ZZ: Susan, what makes you pack your bags and go someplace you don't know anything about?SM: Each time it's completely different. Sometimes I literally read something and I just get this feeling that I should be there. On the other hand, sometimes it's letting myself be carried into something that's foreign-foreign in the sense that there's some mystery. Sometimes it's tied to someone wanting me to be there and a lot of times it's tied to my feeling that someone needs to be there, to be a witness.
ZZ: When you're actually setting foot on the plane, are you afraid or are you excited?
SM: I wouldn't say I'm afraid. I think everything is in suspense. I'm fascinated by what I have been able to know in spite of not being there, to what I'm going to discover from being there, and that not having any clue as to how much it's going to change my life afterward. I do have a very strong memory of the first time I packed my bags to go to Nicaragua, and floating in as the plane was circling above Managua. While getting ready to land, I suddenly had a panic: I knew no one. I had no idea where I was going to go that night. Suddenly the reality of going off to this place became real in such a way that I did panic. Sometimes you just don't know if you're going to do anything particularly interesting. Or if you're going to feel anything. You might make pictures, but will you feel anything? That's in question. You can't be sure of that.

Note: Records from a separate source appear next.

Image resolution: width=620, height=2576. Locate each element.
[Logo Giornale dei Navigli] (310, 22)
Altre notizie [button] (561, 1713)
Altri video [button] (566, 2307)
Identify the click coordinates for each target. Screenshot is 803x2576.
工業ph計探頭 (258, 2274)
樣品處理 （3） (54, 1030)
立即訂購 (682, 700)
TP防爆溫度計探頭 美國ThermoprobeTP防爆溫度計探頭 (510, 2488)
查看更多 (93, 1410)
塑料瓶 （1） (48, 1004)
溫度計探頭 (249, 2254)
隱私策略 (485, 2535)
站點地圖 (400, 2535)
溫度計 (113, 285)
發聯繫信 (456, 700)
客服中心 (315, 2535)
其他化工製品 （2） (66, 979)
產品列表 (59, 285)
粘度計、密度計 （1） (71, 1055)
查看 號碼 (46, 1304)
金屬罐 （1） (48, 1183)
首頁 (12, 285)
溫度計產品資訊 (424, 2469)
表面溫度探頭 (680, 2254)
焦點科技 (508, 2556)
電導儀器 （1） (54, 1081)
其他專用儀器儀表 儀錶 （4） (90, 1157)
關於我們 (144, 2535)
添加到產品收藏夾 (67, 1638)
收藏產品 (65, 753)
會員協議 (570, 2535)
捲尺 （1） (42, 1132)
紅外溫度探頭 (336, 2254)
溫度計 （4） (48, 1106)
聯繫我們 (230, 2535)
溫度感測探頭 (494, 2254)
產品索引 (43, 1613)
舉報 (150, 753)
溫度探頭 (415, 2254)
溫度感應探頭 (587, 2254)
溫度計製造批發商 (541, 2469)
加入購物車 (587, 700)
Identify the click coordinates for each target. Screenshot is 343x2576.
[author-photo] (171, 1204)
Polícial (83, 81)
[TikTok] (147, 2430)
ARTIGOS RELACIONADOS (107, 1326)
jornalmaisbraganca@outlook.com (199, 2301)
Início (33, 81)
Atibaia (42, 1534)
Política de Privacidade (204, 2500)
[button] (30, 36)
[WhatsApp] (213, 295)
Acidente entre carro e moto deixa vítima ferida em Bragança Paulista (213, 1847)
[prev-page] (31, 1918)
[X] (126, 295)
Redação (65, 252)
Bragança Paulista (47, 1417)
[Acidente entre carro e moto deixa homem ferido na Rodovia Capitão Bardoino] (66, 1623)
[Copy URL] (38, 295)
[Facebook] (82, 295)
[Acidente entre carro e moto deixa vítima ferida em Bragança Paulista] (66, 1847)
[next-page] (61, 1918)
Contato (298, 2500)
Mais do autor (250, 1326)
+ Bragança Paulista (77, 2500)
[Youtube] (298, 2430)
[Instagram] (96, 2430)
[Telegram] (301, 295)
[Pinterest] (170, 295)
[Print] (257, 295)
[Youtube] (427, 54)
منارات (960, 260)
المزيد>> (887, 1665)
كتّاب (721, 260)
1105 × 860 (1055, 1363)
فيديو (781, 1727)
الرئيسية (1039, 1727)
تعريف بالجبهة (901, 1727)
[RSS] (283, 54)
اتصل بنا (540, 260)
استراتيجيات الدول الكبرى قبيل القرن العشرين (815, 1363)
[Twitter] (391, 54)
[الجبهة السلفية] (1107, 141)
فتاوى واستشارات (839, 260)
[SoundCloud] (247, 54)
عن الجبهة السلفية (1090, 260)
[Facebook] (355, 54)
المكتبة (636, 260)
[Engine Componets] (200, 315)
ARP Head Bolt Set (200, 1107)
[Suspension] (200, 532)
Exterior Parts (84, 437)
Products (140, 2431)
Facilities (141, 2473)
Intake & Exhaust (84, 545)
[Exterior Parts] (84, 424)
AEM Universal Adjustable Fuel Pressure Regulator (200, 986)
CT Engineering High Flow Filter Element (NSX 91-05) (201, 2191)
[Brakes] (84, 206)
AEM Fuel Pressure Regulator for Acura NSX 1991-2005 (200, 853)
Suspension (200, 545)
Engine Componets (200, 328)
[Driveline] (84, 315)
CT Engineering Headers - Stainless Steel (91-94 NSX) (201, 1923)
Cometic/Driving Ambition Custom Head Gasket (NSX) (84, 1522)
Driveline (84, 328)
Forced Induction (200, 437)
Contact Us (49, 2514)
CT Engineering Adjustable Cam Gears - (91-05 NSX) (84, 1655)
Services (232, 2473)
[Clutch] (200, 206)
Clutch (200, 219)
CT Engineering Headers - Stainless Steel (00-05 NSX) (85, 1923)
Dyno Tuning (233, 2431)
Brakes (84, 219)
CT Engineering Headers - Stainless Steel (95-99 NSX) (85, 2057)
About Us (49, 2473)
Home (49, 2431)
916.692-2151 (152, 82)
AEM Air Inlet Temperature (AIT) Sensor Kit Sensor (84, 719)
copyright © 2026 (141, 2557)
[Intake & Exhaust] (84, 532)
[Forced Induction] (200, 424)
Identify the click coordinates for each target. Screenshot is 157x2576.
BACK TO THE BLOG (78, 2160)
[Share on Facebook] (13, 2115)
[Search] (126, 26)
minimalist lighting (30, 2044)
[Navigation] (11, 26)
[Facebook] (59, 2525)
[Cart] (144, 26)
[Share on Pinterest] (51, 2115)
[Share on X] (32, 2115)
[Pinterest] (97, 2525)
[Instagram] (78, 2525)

ZZ: Do you ever travel without a camera?
SM: I try to sometimes travel without my camera and really just be-not be responsible, not be even responsive or interactive, but just kind of float. Sometimes I regret it, because of the pictures I don't get to take. There's some sense of what I miss. But I have to do that too. I have to be able to be in the world without the camera, without the responsibility that I carry with the camera.